Look no further than the fact that this week, mortgage rates slid to one of their lowest levels in years. Interest rates are down, rental prices are collapsing, and wages are up.
This stunning transition didn’t come by adopting the inflationary, tax-and-spend policies of the Biden years, but by rejecting them.
Typically, President Donald Trump would take credit on Truth Social and remind voters that he is keeping his promises. But for some reason, he is instead touting a Sen. Bernie Sanders (I-VT)-style plan to prohibit large investors from purchasing single-family homes instead.
Don’t get me wrong. This isn’t your grandma’s Republican Party. Conservatives in 2026 should have no problem opposing Wall Street when it makes political sense to do so. But this one doesn’t — and it will hurt the president’s base more than anyone else.
First, private sector investors were never responsible for the high housing costs seen during Joe Biden’s presidency.
It makes sense that the Biden administration, Sanders, and leading liberal voices in Congress made this argument.
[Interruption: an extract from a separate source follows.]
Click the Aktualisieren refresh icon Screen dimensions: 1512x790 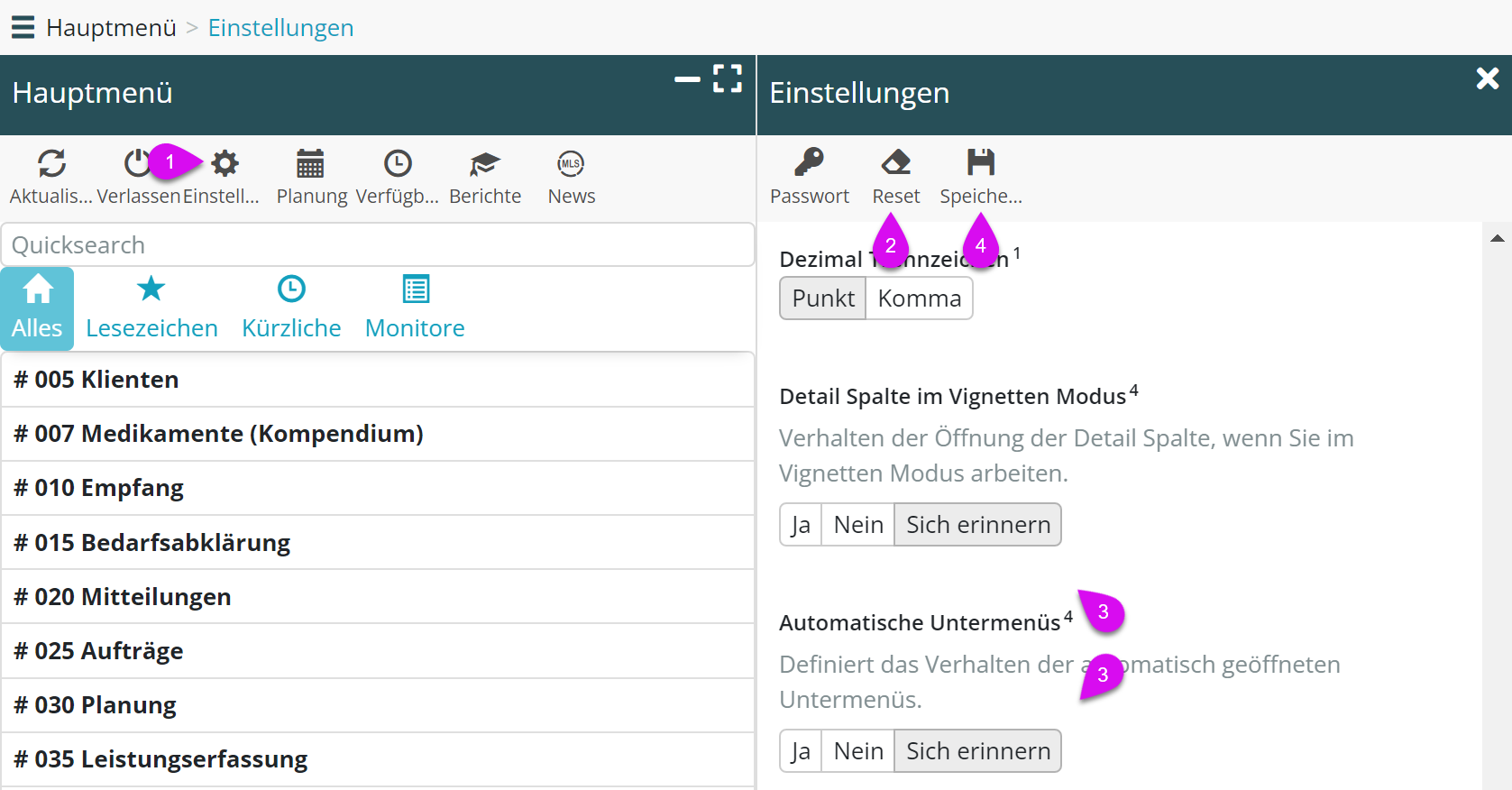[x=51, y=164]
They needed every scapegoat they could find to justify the 27% jump in median home prices and the 41% increase in rent prices across America’s 50 largest cities. So they did what they always do — blame the private sector.
Recent data from Ed Pinto, co-director of the American Enterprise Institute Housing Center, found that U.S. cities with the largest housing price increases have relatively fewer institutional buyers.
The fact that these investors bought only about 2% of all single-family homes on the market in 2024 proves they were not the reason for the high prices we saw before Trump took office. Even if they wanted to price-gouge, they simply didn’t own enough of the market to have that kind of power.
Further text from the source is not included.